### Work to complete
Only an exact repetition of the lines from the one holding "Task: Click the yellow thumbnail in 微信二维码 row" to the end of the data is wanted, with pictures left out.

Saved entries
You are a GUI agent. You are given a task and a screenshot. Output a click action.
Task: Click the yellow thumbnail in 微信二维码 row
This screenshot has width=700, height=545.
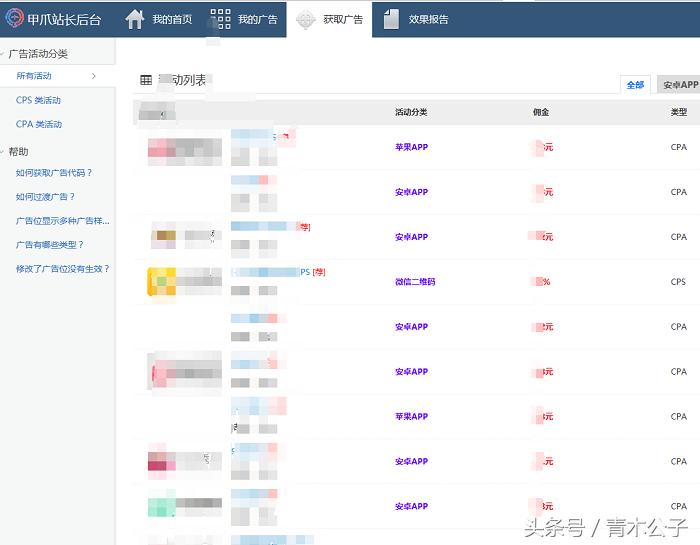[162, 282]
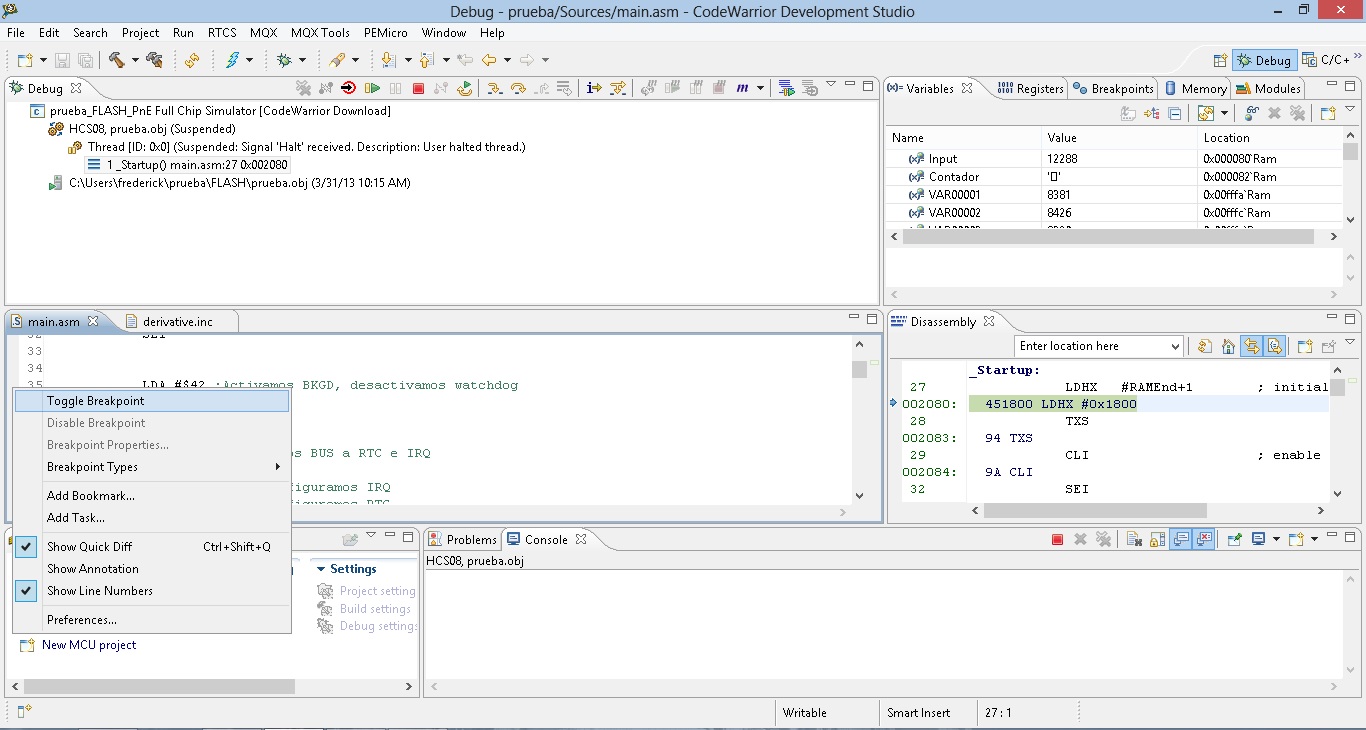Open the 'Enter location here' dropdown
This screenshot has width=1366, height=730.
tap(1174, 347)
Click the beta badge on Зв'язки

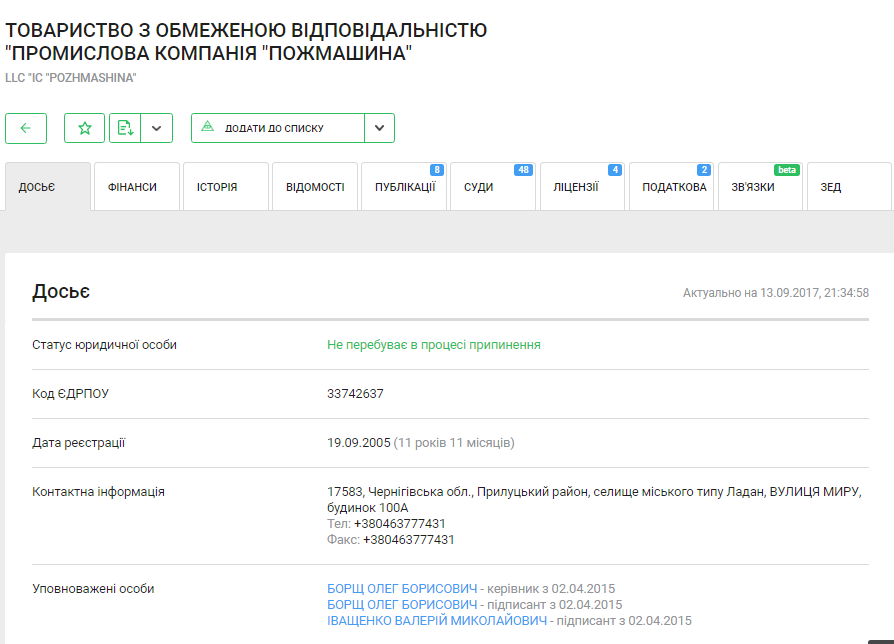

### Finished exercise
Task: Click the yellow thumbnail in 微信二维码 row
This screenshot has width=700, height=545.
[162, 282]
Open the 'Enter location here' dropdown
This screenshot has width=1366, height=730.
tap(1174, 347)
Click the beta badge on Зв'язки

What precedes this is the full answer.